Transcribe the data below without any changes, beginning with the line that contains "Image resolution: width=651" and going on through the line that contains "coord(141,302)", with both of those lines included.

SUPPLIED DATA
--------------------
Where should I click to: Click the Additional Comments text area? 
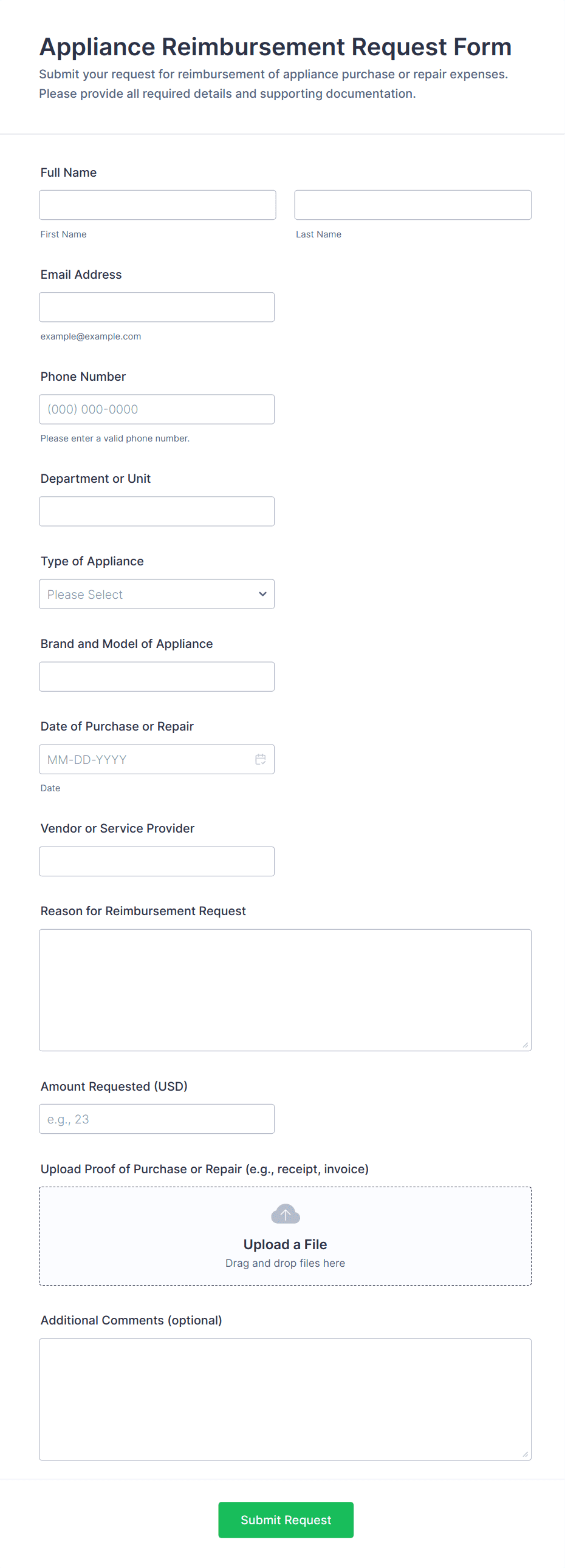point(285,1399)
--------------------
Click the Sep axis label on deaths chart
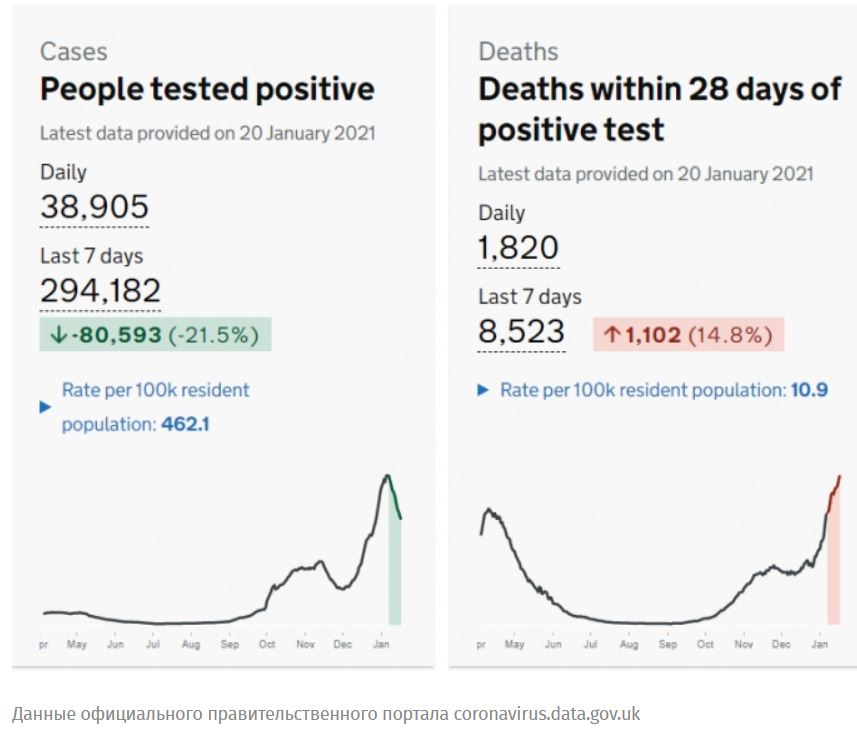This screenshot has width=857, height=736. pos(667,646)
--------------------
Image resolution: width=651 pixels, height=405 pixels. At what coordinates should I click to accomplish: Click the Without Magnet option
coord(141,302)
--------------------
CORRECT OUTPUT
Image resolution: width=651 pixels, height=405 pixels. At what coordinates should I click to accomplish: Click the Without Magnet option
coord(141,302)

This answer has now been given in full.